GitHub Actions Matrix Builds and Parallel Test Sharding

GitHub Actions Matrix Builds and Parallel Test Sharding

February 25, 2022 · 6 min read · by Muhammad Amal programming

TL;DR — Matrix builds run the same job N times with different parameters. Use them to test multiple Go versions, multiple OSes, or to shard a slow test suite across parallel runners. Three lines of YAML for what would otherwise be a copy-paste mess.

After the caching post, the next CI scaling lever is parallelism. GitHub Actions runs jobs in parallel by default; what most people don’t fully use is the matrix feature that turns one job definition into N parallel runs.

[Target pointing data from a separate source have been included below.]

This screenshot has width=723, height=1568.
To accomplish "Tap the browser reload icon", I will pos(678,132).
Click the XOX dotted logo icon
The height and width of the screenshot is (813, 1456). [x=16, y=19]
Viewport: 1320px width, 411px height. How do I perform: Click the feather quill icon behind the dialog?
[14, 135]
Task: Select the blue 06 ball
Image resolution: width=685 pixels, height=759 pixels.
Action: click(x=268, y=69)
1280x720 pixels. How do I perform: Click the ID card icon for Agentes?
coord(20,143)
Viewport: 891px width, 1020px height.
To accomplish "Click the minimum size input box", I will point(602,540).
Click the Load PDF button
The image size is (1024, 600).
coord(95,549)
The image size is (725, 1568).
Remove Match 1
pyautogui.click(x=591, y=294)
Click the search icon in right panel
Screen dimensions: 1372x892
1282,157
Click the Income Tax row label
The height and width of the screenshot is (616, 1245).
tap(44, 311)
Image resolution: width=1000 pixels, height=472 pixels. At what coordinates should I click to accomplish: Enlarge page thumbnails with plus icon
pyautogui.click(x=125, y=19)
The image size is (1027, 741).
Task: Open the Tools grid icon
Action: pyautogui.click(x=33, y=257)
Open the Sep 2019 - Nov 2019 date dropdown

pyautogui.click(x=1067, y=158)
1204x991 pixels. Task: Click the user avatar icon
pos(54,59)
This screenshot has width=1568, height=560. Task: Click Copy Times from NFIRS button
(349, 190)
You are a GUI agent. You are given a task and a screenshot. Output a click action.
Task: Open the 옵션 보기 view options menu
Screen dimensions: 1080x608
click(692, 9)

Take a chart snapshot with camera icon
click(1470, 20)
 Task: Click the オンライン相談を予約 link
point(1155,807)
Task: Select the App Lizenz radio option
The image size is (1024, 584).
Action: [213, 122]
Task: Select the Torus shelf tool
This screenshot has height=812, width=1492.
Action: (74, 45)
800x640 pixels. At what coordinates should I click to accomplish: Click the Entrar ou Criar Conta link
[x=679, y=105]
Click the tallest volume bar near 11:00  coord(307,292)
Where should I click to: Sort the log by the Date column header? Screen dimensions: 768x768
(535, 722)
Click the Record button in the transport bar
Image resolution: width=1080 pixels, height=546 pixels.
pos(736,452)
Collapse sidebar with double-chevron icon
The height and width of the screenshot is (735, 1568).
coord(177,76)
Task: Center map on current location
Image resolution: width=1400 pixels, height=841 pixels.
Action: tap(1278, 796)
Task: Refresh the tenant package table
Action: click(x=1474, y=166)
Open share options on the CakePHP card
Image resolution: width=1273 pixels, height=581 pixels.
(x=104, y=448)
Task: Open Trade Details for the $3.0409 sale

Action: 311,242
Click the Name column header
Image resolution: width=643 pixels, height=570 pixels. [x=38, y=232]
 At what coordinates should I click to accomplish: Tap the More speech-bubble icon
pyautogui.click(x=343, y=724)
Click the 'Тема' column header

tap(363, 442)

I use matrix builds for three things: testing across multiple Go versions, testing across OSes when relevant, and sharding a big test suite across parallel runners to cut wall-clock time. This post covers each.

Pattern 1 — Multi-version Go testing

If you maintain a library that needs to support multiple Go versions, matrix is the right tool:

jobs:
  test:
    runs-on: ubuntu-22.04
    strategy:
      matrix:
        go-version: ['1.17', '1.18']
    steps:
      - uses: actions/checkout@v3
      - uses: actions/setup-go@v3
        with:
          go-version: ${{ matrix.go-version }}
          cache: true
      - run: go test -race -count=1 ./...

This runs the same job twice in parallel, once per Go version. The Go 1.18 entry will pull the latest 1.18.x (1.18 is the next major Go release expected mid-March 2022; for now treat it as RC). Useful for catching incompatibilities early.

For application code (not a library) targeting a single Go version, skip this — you don’t need to test against versions you don’t deploy.

Pattern 2 — Multi-OS testing

If your code runs on more than one OS (CLI tools, anything with filesystem assumptions), matrix the OS:

jobs:
  test:
    runs-on: ${{ matrix.os }}
    strategy:
      matrix:
        os: [ubuntu-22.04, macos-12, windows-2022]
        go-version: ['1.17']
    steps:
      - uses: actions/checkout@v3
      - uses: actions/setup-go@v3
        with:
          go-version: ${{ matrix.go-version }}
      - run: go test -race -count=1 ./...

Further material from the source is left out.